● Extrait de texte

+ + + +

8 avril 2015 par André Guyomar Veille 890 visites 0 commentaire

Un article de Bruno Devauchelle mis en ligne sur "le café pédagogique".
Une excellente réflexion sur les innovations "ordinaires" issues d’initiatives d’enseignants soucieux de l’utilité de leurs actions et des valeurs ajoutées apportées à leurs apprenants.
En accord avec le constat de B.Devauchelle, l’objectif du site "innovation-pedagogique.fr" est justement de recenser, d’encourager et de diffuser ces innovations "ordinaires", appelées aussi "minuscules", dont on ne parle pas ou peu mais qui sont des actions banales et ordinaires(1) essentielles afin que "l’école continue à vivre ordinairement", c’est-à-dire qu’elle remplisse ses missions d’éducation, d’enseignement et de formation.
(1) N.Alter,2000, l’innovation ordinaire, Puf

Ce qui crée un trouble dans l’analyse du développement du numérique en éducation c’est que l’on survalorise les expérimentations/innovations par rapport aux pratiques ordinaires. La médiatisation des faits tend à encourager cette survalorisation : on parle des évènements rares et pas de ceux qui sont fréquents et ordinaires (hormis pour les "marronniers", ces moments de l’année pour lesquelles les médias ne peuvent que faire un pseudo évènement : rentrée des classes, arrivée de l’hiver etc.). Et pourtant les pratiques ordinaires sont beaucoup plus nombreuses que ces pratiques qui font l’objet de tant de reportages et autres articles de presse. Même les chercheurs du domaine s’y laissent attirer (il y a des budgets à la clef...) prompts qu’ils sont parfois à se jeter sur les dernières nouveautés pour en faire un article (même s’il est de piètre qualité) qui fera la une de la presse et qui valorisera son auteur. Certains "spécialistes" mêmes ont fait de cette manière de faire une façon de vivre, surfant de modes en modes, de nouveautés en nouveautés.

Et pendant ce temps-là, l’école continue à vivre "ordinairement", modestement, dans l’ombre

Seules, les enquêtes sociologiques semblent nous apporter de temps à autre un possible regard sur ces pratiques ordinaires. Profetic, Evaluent et autres enquêtes du Credoc, et tant d’autres enquêtes menées ici ou là qui soulèvent un coin du voile des pratiques ordinaires. On peut d’ailleurs s’interroger sur la fiabilité des enquêtes simplement déclaratives et parfois effectuées par téléphone dont les résultats doivent être analysés avec prudence, déclaration ne valant pas action. En croisant plusieurs sources, aussi bien quantitatives que qualitatives ou empiriques on peut apercevoir quelques-unes des dimensions de ces pratiques ordinaires et surtout de leur environnement, c’est à dire le contexte dans lequel elles s’inscrivent au quotidien.

Quelques constats récurrents

 le ratio équipements/élèves met en évidence qu’accéder aux machines reste toujours un goulet d’étranglement pour les usages ordinaires. Réservation de salle, programmation en amont des activités, etc., sont des contraintes qui, par rapport à l’ordinaire de la classe, freinent les activités.

+ + + +

(Relevés de localisation des items)
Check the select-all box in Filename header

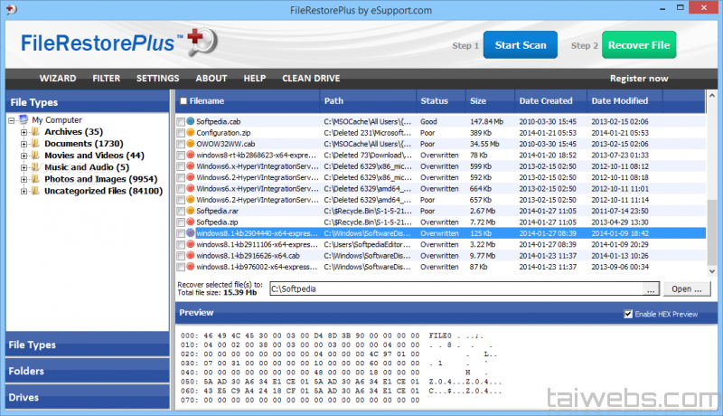click(x=183, y=101)
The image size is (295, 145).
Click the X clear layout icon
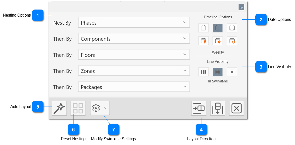point(236,108)
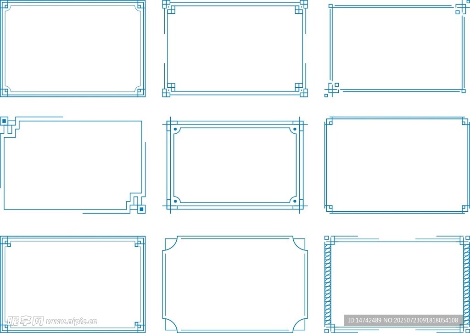Click the bottom-left corner dot in the center frame
This screenshot has width=470, height=333.
coord(175,201)
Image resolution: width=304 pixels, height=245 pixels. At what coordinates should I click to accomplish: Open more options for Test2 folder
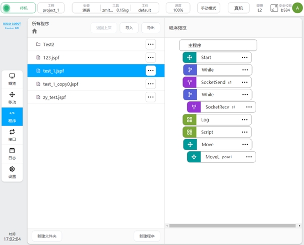(150, 44)
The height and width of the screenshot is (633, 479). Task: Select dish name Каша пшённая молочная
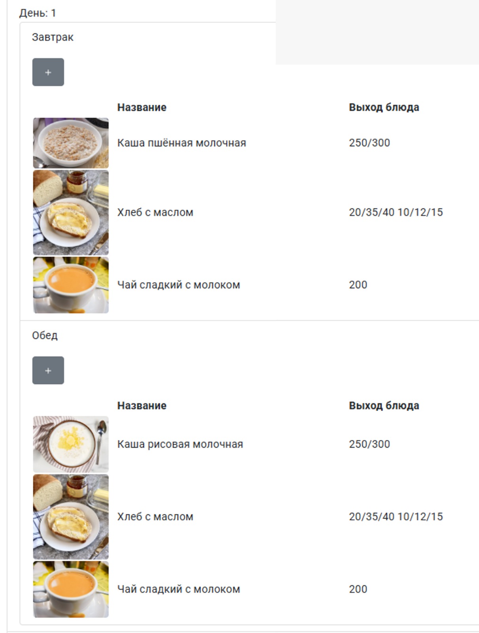click(x=182, y=143)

+ + + +

● Exercice
Poursuivez l'article sur les pratiques ordinaires du numérique à l'école en reprenant juste après sa dernière phrase.

● Réponse attendue
 Les infrastructures (réseau, matériel) et la maintenance se révèlent souvent en deçà des attentes ou du confort d’utilisation souhaité par ces utilisateurs "ordinaires".

 Le niveau de compétence des enseignants reste en décalage assez fort avec les technologies (et leurs exigences de maîtrise technique) mises à disposition, ce qui freine nombre d’usages.

 Le temps à consacrer à la maîtrise des technologies (formation et surtout autoformation) implique un investissement volontaire fort que les plus passionnés font sans problème mais que la plupart trouvent trop contraignant en regard des fonctionnements du système scolaire et de leur activité quotidienne.

 La pression des programmes et des examens ainsi que des modalités d’évaluation des apprentissages n’a toujours pas pris en compte les dimensions nouvelles introduites par les moyens numériques qui, souvent, demandent du temps... que ce soit dans la classe (mise en route de l’activité) ou en dehors (préparation, organisation).

 Les passionnés sont l’arbre qui cache la forêt. On les montre, on les met en avant (tant qu’ils ne dérangent pas trop l’institution) et on oublie de parler de l’ensemble des acteurs de l’enseignement qui eux sont beaucoup moins enclins à développer ces pratiques.

A cet égard, le "sondage 2014 sur les usages du numérique des enseignants du second degré" organisé par la DANE de l’académie de Paris, donne des indications précieuses tout comme, mais plus générale, l’enquête du Credoc 2014. Comme selon toutes les autres enquêtes, depuis longtemps, l’usage effectif du numérique dans l’enseignement scolaire se limite beaucoup aux activités de l’enseignant et s’oriente peu vers les activités effectives des élèves. De plus, les enseignants ont des pratiques personnelles du numérique en assez fort décalage avec celles de leurs élèves, ce qui explique en partie, le sentiment de "différence" souvent signalé par les enseignants. Tantôt ils parlent d’incompétence des élèves, tantôt d’aisance voire de familiarisation très supérieure de ces élèves par rapport à eux, tantôt encore ils signalent l’activité quasi exclusivement ludique du numérique. Bref le décalage est ressenti comme un danger qu’il convient de maîtriser pour que l’on puisse utiliser aisément le numérique en classe

Et pourtant malgré ces résistances, il y a beaucoup d’usages ordinaires dont on ne parle pas.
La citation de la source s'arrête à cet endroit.